Our team of researchers firstly performed ovarian stimulation from the luteal phase in normal-ovulatory women, without the addition of exogenous GnRH-ant (8). Subsequently, we demonstrated cotreatment with progesterone (P) soft capsule (Utrogestan® Laboratories Besins International, France), a type of natural micronized P, was able to block premature LH surge when ovarian stimulation was commenced from the early follicular phase (9–11). Meanwhile, we confirmed the capability of dydrogesterone (Duphaston® Abbott Biologicals, Netherlands), a type of synthetic P with less metabolic burden and higher bioavailability than micronized progesterone, in the prevention of premature LH surge (12). These studies indicated that P could be used as an alternative to GnRH-a and GnRH-ant in the regulation of pituitary LH secretion during ovarian stimulation with the freeze-all strategy.

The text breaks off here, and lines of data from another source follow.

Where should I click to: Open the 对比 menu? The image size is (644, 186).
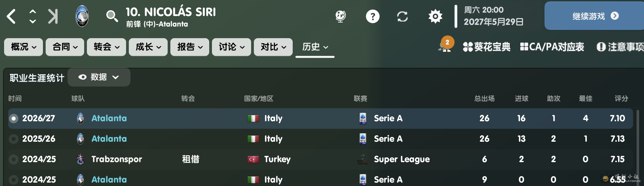pyautogui.click(x=273, y=47)
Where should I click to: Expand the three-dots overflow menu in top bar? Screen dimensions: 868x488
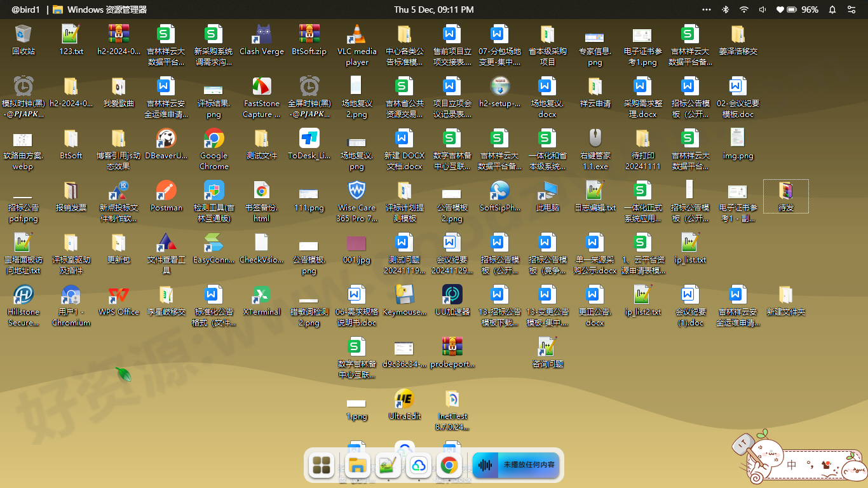pyautogui.click(x=707, y=10)
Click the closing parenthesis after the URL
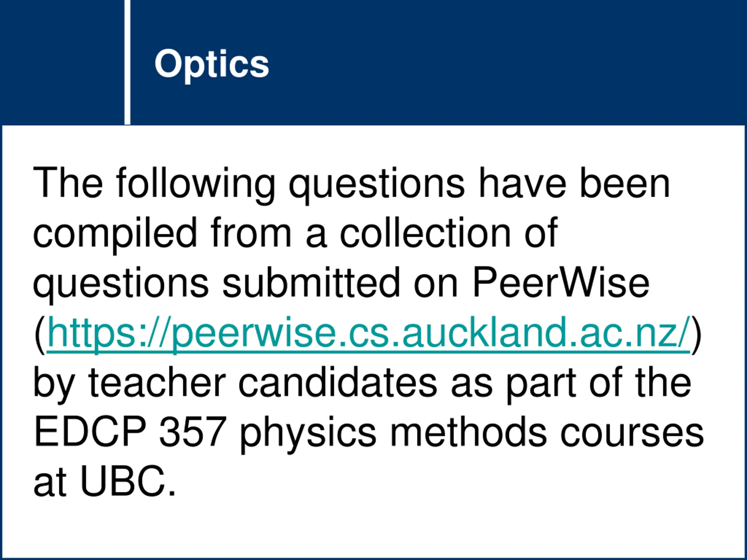 [x=696, y=335]
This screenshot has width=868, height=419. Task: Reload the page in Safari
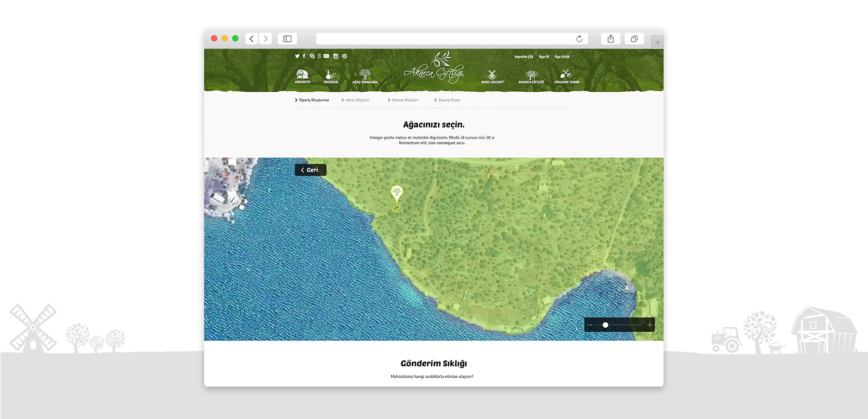tap(579, 39)
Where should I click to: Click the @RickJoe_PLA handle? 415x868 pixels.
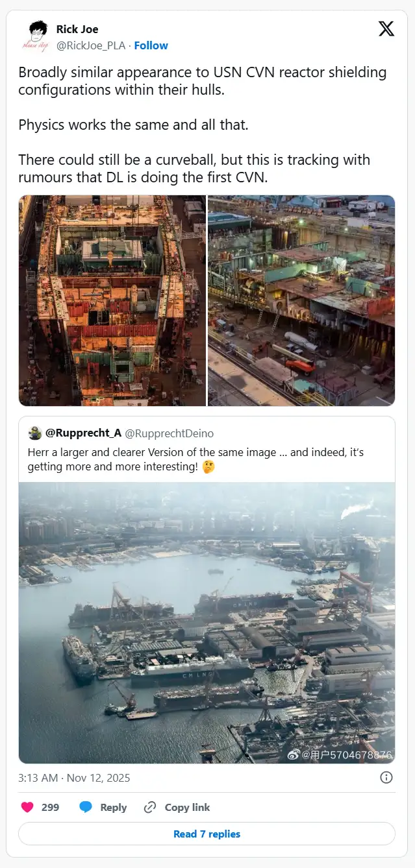(92, 45)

In view of those aforementioned findings, we tried to find a feasible alternative protocol to commence ovarian stimulation in the late follicular phase using human menopausal gonadotropin (hMG) alone, without exogenous pituitary modulators for LH suppression. Late follicular phase was defined as there were one dominant follicle and several subordinate follicles, and the rationale of our hypothesis was as follows: if the diameter of most subordinate follicles was <10 mm before the ovulation of the initial dominant follicle, there was no need to add exogenous pituitary modulators, whereas after ovulation, the usage of exogenous pituitary modulator was superfluous since endogenous P produced by the corpus luteum would be sufficient to prevent the occurrence of a secondary premature LH surge induced by the preovulatory follicles growing from the initial subordinate follicles (8). More importantly, the spontaneous LH surge of the initial dominant follicle would not exert any influence on subordinate follicles (<10 mm) because LH receptors of granulosa cells was less expressed in ovarian follicles with <10 mm diameter (13). So the critical issue for performing ovarian stimulation from late follicular phase without exogenous pituitary modulators was to assure the majority of subordinate follicles was <10 mm before the ovulation of the initial dominant follicle. If we presumed the diameter of the initial subordinate follicles was ~5 mm, it would take 5 days to grow to diameter ≥10 mm, on the basis of an estimated mean follicular growth rate of 1 mm per day in subordinate follicles (14, 15). Therefore, the diameter of the initial dominant follicle was calculated to be ≥14 mm to ensure the feasibility of our novel protocol when the estimated mean follicular growth rate was 2 mm per day in a dominant follicle (14, 15). In brief, we proposed ovarian stimulation initiated from late follicular phase with a dominant follicle diameter of ≥14 mm could be performed using hMG alone in the absence of exogenous pituitary modulators.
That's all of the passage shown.